The question (exercise 7.10.4) is as follows:
The group $G = \langle x, y; xyx^{-1}y^{-1}\rangle$ is called a free abelian group. Prove that if $u, v$ are elements of an abelian group $A$, then there is a unique homomorphism $\phi:G\to A$ such that $\phi(x)=u, \phi(y)=v$.
So at first I thought that this was pretty straightforward. If $u,v$ are elements of an abelian group $A$ then they clearly satisfy the relation $uvu^{-1}v^{-1}=1$ and so if we let $S=\{u,v\}, R=\{uvu^{-1}v^{-1}\}$, $\mathcal{F}$ the free group on $S$, and $\mathcal{R}$ to be the normal subgroup of $\mathcal{F}$ generated by $R$, and finally $\mathcal{A} = \mathcal{F}/\mathcal{R}$, then we have a homomorphism $\phi:\mathcal{A}\to A$ that sends $u,v$ to $u,v$ (I believe this is just a direct application of corollary 7.10.4 from Artin). And $\mathcal{A}$ and $G$ are the same group, so we're done.

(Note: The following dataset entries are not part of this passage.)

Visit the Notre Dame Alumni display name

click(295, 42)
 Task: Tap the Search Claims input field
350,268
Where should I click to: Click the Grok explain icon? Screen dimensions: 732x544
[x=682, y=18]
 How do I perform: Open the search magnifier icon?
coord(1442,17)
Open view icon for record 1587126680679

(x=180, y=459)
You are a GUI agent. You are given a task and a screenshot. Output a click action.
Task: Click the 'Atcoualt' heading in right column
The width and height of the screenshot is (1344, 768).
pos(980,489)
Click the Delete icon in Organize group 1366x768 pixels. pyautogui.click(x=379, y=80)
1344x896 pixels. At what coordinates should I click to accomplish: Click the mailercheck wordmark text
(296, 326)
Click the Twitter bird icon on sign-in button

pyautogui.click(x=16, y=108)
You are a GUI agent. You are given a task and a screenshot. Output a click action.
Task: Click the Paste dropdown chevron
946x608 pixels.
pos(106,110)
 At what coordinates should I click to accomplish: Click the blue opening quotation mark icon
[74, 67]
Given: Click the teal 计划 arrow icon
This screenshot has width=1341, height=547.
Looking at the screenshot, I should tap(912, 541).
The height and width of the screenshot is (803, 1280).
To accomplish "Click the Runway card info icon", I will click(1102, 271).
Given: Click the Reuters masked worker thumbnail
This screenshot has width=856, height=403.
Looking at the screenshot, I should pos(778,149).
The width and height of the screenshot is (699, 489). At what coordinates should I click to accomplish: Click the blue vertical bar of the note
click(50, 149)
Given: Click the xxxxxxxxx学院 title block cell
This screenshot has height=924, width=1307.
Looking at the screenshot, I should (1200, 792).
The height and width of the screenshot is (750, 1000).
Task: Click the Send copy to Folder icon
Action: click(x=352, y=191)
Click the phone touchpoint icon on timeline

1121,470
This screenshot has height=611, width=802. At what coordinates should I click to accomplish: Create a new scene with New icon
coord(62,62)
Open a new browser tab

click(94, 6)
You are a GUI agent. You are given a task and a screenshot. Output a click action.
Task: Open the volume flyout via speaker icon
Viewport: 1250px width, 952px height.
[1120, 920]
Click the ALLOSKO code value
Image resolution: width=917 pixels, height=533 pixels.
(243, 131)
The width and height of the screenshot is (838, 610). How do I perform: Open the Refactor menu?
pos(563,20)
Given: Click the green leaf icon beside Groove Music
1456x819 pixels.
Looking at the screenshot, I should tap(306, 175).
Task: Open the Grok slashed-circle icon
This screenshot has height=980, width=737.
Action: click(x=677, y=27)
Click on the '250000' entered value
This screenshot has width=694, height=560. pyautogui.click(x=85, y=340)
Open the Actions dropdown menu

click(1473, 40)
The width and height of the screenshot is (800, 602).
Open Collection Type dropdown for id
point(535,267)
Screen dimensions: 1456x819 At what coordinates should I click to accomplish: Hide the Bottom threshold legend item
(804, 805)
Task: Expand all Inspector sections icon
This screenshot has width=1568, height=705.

But, the solution here seems to do a lot of extra work that I don't understand the need for.
Thanks!
Best Answer
Consider the mapping $\varphi : \{x,y\} \to A$ such that $x \mapsto u$ and $y \mapsto v$. Then by the universal property of the free group there is a group homomorphism $\widetilde\varphi : F(\{x,y\}) \to A$ that extends $\varphi$. Now, as $A$ is abelian, $$\widetilde\varphi(xyx^{-1}y^{-1}) = uvu^{-1}v^{-1} = 1$$ meaning that $xyx^{-1}y^{-1} \in \ker \widetilde\varphi$, and then $\ker \widetilde\varphi$ contains the normal subgroup $N$ generated by $xyx^{-1}y^{-1}$. In fact, $N = \ker \widetilde\varphi$ (this is the lot of extra work), and then $\phi : G \to A$ is exactly ($G=F(\{x,y\})/N$) the induced map $F(\{x,y\})/N \to A$ of $\widetilde\varphi$, that is, the one that satisfies that $\phi \circ \pi = \widetilde\varphi$, where $\pi : F(\{x,y\}) \to F(\{x,y\})/N$ is the canonical projection.